I remember waiting for my Aunt and Uncle to arrive at our house a couple of days later. I wanted the ground to swallow me whole. I didn’t want to see them. I don’t think I could cope with the weight of their pain and part of me felt they might be angry with me – I’m still not sure why I felt this way. When they arrived, my Uncle held me tightly and wept. There was no anger. A Police officer informed me that my cousin had left a note. It was addressed to me. I wasn’t able to read it for many weeks because the Police had taken it as evidence. I don’t remember reading the note for the first time. I was asked to read a poem I’d written at his funeral. I agreed but when the time came, I did not want to get up there. A church filled to the rafters with hundreds of people and awash with the deep blue of our school blazers. I read the poem but I don’t remember that either.

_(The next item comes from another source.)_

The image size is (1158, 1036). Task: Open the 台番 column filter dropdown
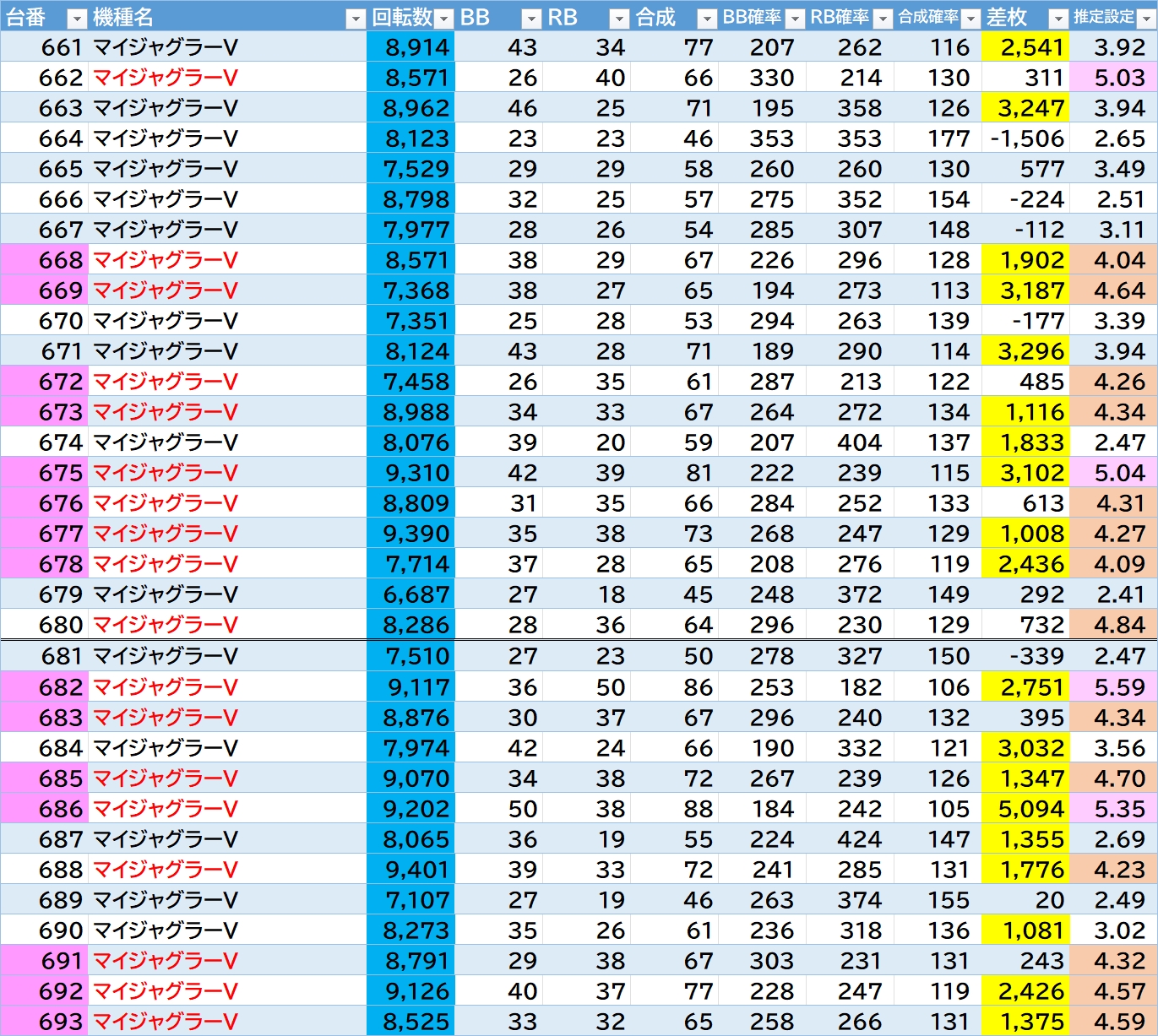pyautogui.click(x=76, y=19)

I missed a lot of school after that. But I had my friends and I’d started going out, smoking a bit of weed and drinking a lot. I went on holiday with my friends over the summer, turned 18 and was preparing to move away to university. It looked like I’d coped pretty well. I realised I hadn’t come out unscathed when my parents collected me from the hospital. It was after a chaotic, alcohol-fueled episode. The turkeys had come home to roost. I was quite unwell and had to come home from university for a couple of months. It took me about a year in total to find some stability again but the experience changed me forever. There was a silver lining. In their grief, my parents leaned on one another. They reconciled after 5 years of separation and remain married today.

I’ve been thinking about my cousin a lot over the last couple of years. It’s strange to think you have completely dealt with a trauma from the past. Then, it rears its head again in a different iteration. I have some real and rational concerns about my son. But the depth and intensity of my terror cannot be completely rational. I know it isn’t. The people around me tell me that it isn’t. And I trust them. So, I wonder, has my brain connected these two distinct and separate experiences? And is the weight of my terror crushing my son? I think it is. How could he possibly cope, at 19 years old, with the weight of my fear? Fear that has been brewed, bottled and aged for decades.

Of course, I am trying my absolute best and would do ANYTHING to ensure my son’s safety and happiness. But this is how trauma works isn’t it? In Larkin’s words……’They fuck you up, your mum and dad, they may not mean to, but they do’.

I wanted to write about my reflections over the past couple of weeks. These reflections have brought me to a different place. I have thought deeply about the comments people have made on my previous posts. I recognise that there is very little I can do to help my son. Indeed, I can see I am carrying a burden that I am off loading on to him. I’m making things worse, not better. All I can really offer him now is love and acceptance. This is very difficult when he brings trouble to our door. So what to do? I believe, now, that it is time for my son to spread his wings. He comes back from his dads tomorrow and we will be talking about him moving out by the summer. The thought of him living alone in the city somewhere terrifies me. His alcohol and drug use puts him at huge risk. He doesn’t have friends, finds it difficult to make friends and more difficult to keep them. So he’ll be going in to a ‘sink or swim’ situation. And I’ll be at home, hoping with every fiber of my being, that he comes through the other side.

2 responses to “This Be The Verse”

  1. DavidF Avatar

    This rings so deeply with me. My first wife took her own life and as a child I saw and heard things children are ill-equipped to deal with. The work required to move forward from such things is exhausting. Yet it seems from above that healing is well underway. There is another life to be lived. May you dwell within it and avoid hell as you do so.

    Liked by 1 person

    1. dec056ce18f76 Avatar

      Thank you for your comments. I’m sorry to hear about your experiences. Losing a loved one in that way is unbearable. I wish you well in your own journey, sending compassion and fortitude.